** Directions for this task **
Copy exactly the lines of the data below that run from the line holding "Task: Click the Foco" through the line holding "Given: Select option", both ends included.

** Working data **
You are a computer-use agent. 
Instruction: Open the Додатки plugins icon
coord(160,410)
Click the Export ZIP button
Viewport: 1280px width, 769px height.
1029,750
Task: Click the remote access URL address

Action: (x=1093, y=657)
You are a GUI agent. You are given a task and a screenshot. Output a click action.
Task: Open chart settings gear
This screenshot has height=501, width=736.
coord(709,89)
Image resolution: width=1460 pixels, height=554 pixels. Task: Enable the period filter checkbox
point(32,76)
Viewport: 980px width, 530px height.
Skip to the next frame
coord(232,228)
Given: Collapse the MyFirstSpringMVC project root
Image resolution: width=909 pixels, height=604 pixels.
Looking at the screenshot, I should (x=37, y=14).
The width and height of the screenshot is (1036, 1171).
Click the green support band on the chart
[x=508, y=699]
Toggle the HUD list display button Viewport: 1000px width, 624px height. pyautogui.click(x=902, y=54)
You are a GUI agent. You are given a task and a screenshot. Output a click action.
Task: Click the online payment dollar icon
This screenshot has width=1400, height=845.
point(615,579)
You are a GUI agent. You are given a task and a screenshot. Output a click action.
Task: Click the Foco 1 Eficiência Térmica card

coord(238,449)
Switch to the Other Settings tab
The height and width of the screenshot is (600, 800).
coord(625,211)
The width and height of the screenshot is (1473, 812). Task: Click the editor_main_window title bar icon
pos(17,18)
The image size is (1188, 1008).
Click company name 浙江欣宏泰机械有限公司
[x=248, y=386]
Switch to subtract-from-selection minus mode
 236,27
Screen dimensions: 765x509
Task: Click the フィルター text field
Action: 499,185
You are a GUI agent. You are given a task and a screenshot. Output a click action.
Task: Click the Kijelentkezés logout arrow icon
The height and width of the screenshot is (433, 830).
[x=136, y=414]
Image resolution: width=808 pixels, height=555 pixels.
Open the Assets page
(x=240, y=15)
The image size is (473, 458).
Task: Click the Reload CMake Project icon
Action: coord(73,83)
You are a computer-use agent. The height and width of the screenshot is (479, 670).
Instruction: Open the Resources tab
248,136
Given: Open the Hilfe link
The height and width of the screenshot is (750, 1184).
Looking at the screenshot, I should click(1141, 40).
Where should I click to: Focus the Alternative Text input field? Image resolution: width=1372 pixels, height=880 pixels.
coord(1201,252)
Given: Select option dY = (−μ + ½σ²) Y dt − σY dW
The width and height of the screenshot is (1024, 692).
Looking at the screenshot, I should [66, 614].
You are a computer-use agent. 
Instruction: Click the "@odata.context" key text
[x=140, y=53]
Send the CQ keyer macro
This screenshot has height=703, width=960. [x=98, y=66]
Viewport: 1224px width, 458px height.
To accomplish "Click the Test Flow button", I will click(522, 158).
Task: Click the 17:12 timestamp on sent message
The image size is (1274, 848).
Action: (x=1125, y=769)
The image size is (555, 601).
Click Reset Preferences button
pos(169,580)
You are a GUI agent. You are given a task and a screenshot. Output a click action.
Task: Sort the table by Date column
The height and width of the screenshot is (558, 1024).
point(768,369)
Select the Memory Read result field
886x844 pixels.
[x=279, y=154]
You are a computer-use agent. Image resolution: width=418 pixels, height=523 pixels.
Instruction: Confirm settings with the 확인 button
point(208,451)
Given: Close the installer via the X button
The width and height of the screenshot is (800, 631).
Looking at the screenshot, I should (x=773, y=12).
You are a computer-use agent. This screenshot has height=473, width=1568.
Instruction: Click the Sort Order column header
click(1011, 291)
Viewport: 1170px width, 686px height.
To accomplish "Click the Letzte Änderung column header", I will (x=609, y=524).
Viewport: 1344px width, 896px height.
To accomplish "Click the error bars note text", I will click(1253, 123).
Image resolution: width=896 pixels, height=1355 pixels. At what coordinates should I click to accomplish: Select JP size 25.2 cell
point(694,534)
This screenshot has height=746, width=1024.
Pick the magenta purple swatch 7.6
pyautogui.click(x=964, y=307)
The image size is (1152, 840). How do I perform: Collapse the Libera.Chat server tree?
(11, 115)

** Answer box **
Task: Click the Foco 1 Eficiência Térmica card

coord(238,449)
Switch to the Other Settings tab
The height and width of the screenshot is (600, 800).
coord(625,211)
The width and height of the screenshot is (1473, 812). Task: Click the editor_main_window title bar icon
pos(17,18)
The image size is (1188, 1008).
Click company name 浙江欣宏泰机械有限公司
[x=248, y=386]
Switch to subtract-from-selection minus mode
 236,27
Screen dimensions: 765x509
Task: Click the フィルター text field
Action: 499,185
You are a GUI agent. You are given a task and a screenshot. Output a click action.
Task: Click the Kijelentkezés logout arrow icon
The height and width of the screenshot is (433, 830).
[x=136, y=414]
Image resolution: width=808 pixels, height=555 pixels.
Open the Assets page
(x=240, y=15)
The image size is (473, 458).
Task: Click the Reload CMake Project icon
Action: coord(73,83)
You are a computer-use agent. The height and width of the screenshot is (479, 670).
Instruction: Open the Resources tab
248,136
Given: Open the Hilfe link
The height and width of the screenshot is (750, 1184).
Looking at the screenshot, I should click(1141, 40).
Where should I click to: Focus the Alternative Text input field? Image resolution: width=1372 pixels, height=880 pixels.
coord(1201,252)
Given: Select option dY = (−μ + ½σ²) Y dt − σY dW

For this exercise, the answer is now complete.